Heston Blumenthal’s Full English

night of the train photo
Photo by neil kelly on Pexels.com

Everyone likes a Full English, don’t they? Well here’s the best way to make it, and it’s so good, your builders won’t mind waiting two weeks for it.
Firstly, simmer some baked beans over a candle until all the sauce has evaporated, and the beans have almost dried out. Catch the vapour in a complex set of glass pipes allowing it to condense into a jar. Now filter some coffee through an old pair of jeans. Using a hypodermic needle, inject each bean with the coffee and condensed bean juice vapour.

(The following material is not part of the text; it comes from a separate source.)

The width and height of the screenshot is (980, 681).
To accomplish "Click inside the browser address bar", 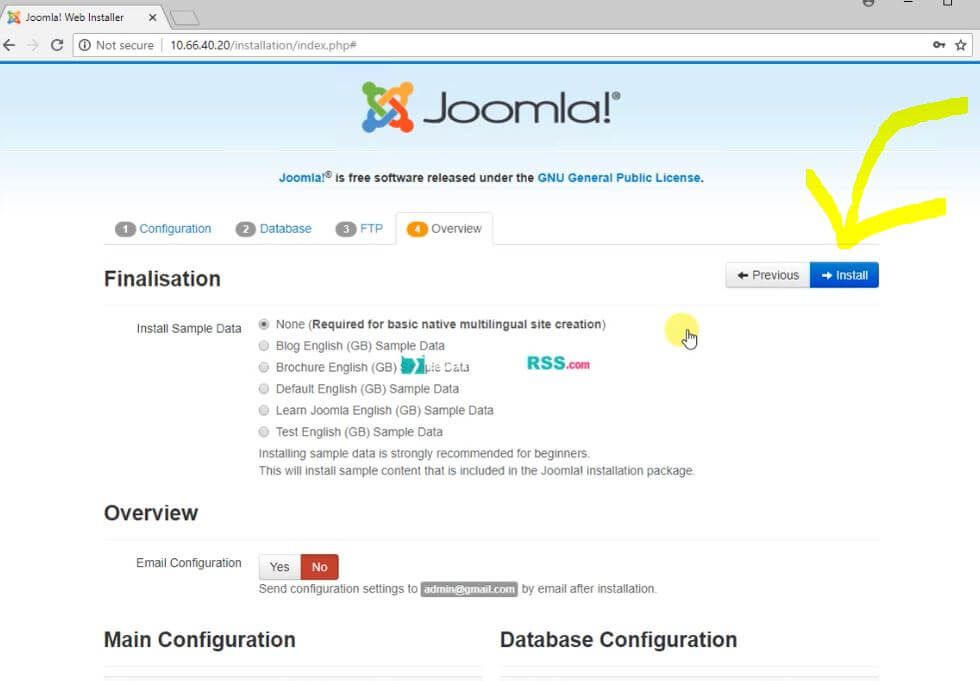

Now, the sausages. Take two good quality sausages and squeeze the meat from the skins. Throw away the meat. Take 3 Weetabix, and soak them overnight in grapefruit juice. Now stuff the skins with this mixture, and nail them to the inside of a chimney in an abattoir for six to eight hours, to infuse with the smoke generated by incinerated teeth and bones.
Bacon is pretty straightforward, but with a few extra touches, you can add a whole new level of flavour. Take a pork loin, and sprinkle with salt and sugar to cure it. Find an abandoned amusement park, and push it down a helter skelter. The movement and circulation creates a friction which is just right for flavour. I don’t know why, but it’s science. Repeat this six times, and then strap the pork loin into a car on the Ghost Train. Now set fire to the Ghost Train. The smoke from the wood, mixed with fifty years of small children’s tears imparts a delicate yet fragrant taste into your bacon.
I never bother with chicken’s eggs for my Full English, because they are bland. Instead, raid the nest of an Osprey and pop the egg into a flask of liquid nitrogen as you run away. The motion will scramble the egg inside the shell, which is a nice fun surprise to the diner.
Now make some toast, which you’ve browned quickly to maintain the lightness of the bread, using a light sabre.
Serve in a shopping basket with two straws, and a bill for £460.